Segment Start: Available data
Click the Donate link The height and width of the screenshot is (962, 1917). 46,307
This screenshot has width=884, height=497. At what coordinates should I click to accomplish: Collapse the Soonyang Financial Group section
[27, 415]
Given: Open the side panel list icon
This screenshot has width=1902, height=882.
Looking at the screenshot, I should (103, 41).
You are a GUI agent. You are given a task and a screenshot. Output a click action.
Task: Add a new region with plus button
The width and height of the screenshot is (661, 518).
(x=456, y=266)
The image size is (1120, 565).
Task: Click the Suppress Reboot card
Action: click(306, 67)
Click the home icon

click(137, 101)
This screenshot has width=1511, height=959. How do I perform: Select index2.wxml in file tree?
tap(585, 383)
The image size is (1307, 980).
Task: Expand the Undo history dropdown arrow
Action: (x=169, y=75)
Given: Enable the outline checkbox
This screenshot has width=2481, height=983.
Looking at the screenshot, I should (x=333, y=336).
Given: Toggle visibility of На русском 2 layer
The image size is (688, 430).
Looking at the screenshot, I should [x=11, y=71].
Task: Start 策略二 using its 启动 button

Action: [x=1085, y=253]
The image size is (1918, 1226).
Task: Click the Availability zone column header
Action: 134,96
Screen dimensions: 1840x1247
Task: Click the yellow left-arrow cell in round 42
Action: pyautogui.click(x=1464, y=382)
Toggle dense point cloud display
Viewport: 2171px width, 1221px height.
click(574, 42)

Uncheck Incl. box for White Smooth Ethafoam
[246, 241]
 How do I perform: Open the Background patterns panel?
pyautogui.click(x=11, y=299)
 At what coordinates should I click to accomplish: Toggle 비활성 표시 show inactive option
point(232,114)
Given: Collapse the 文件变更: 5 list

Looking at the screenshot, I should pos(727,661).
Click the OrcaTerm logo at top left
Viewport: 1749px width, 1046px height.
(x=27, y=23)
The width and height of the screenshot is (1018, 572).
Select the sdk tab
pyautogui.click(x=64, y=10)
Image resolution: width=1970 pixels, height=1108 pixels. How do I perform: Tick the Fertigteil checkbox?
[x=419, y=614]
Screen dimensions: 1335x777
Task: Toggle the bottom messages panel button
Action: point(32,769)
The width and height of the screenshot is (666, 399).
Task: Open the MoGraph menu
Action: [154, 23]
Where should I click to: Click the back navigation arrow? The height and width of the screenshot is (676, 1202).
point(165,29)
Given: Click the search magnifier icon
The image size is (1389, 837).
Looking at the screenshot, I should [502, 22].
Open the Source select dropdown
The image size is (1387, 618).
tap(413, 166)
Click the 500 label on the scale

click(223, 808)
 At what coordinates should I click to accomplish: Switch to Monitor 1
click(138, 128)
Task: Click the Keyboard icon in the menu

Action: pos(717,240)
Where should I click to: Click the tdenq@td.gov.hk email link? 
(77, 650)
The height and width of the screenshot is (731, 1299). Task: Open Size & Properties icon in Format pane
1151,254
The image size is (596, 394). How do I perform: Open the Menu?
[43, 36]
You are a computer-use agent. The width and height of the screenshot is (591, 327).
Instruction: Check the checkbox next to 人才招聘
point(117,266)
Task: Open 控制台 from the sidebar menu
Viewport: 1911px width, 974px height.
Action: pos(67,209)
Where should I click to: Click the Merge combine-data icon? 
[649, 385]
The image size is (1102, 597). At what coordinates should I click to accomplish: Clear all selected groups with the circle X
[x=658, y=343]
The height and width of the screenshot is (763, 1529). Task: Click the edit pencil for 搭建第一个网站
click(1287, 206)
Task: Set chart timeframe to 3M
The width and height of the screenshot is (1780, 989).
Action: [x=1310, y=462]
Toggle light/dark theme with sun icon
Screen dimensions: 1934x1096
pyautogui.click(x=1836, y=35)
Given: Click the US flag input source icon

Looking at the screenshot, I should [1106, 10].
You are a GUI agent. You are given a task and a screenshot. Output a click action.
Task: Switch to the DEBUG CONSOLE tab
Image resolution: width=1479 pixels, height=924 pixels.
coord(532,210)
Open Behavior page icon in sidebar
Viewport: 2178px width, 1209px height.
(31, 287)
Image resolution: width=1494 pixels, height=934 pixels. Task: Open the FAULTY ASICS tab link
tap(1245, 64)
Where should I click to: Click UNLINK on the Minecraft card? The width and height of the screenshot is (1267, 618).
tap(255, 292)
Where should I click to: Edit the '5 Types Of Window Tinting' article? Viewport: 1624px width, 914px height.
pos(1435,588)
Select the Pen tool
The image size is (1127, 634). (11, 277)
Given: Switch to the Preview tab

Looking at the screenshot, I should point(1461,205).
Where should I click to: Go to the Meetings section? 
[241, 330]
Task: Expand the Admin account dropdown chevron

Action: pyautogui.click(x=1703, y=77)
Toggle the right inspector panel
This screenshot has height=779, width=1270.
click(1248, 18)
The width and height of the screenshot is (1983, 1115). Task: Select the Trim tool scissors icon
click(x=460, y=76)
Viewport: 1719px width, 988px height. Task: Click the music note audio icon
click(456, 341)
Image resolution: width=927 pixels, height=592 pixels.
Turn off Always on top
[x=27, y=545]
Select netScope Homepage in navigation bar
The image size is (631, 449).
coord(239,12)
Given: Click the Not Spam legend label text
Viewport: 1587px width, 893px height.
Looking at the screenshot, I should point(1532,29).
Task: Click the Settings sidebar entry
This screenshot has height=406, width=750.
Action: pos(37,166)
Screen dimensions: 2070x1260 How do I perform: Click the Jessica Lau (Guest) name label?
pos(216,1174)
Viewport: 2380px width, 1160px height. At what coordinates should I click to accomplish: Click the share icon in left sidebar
Segment End: Available data
What are the lines from the one containing "Image resolution: width=927" through the end of the material? Reproduce them exactly, both ends included, with nothing added.

Image resolution: width=927 pixels, height=592 pixels.
Turn off Always on top
[x=27, y=545]
Select netScope Homepage in navigation bar
The image size is (631, 449).
coord(239,12)
Given: Click the Not Spam legend label text
Viewport: 1587px width, 893px height.
Looking at the screenshot, I should point(1532,29).
Task: Click the Settings sidebar entry
This screenshot has height=406, width=750.
Action: pos(37,166)
Screen dimensions: 2070x1260 How do I perform: Click the Jessica Lau (Guest) name label?
pos(216,1174)
Viewport: 2380px width, 1160px height. At what coordinates should I click to accomplish: Click the share icon in left sidebar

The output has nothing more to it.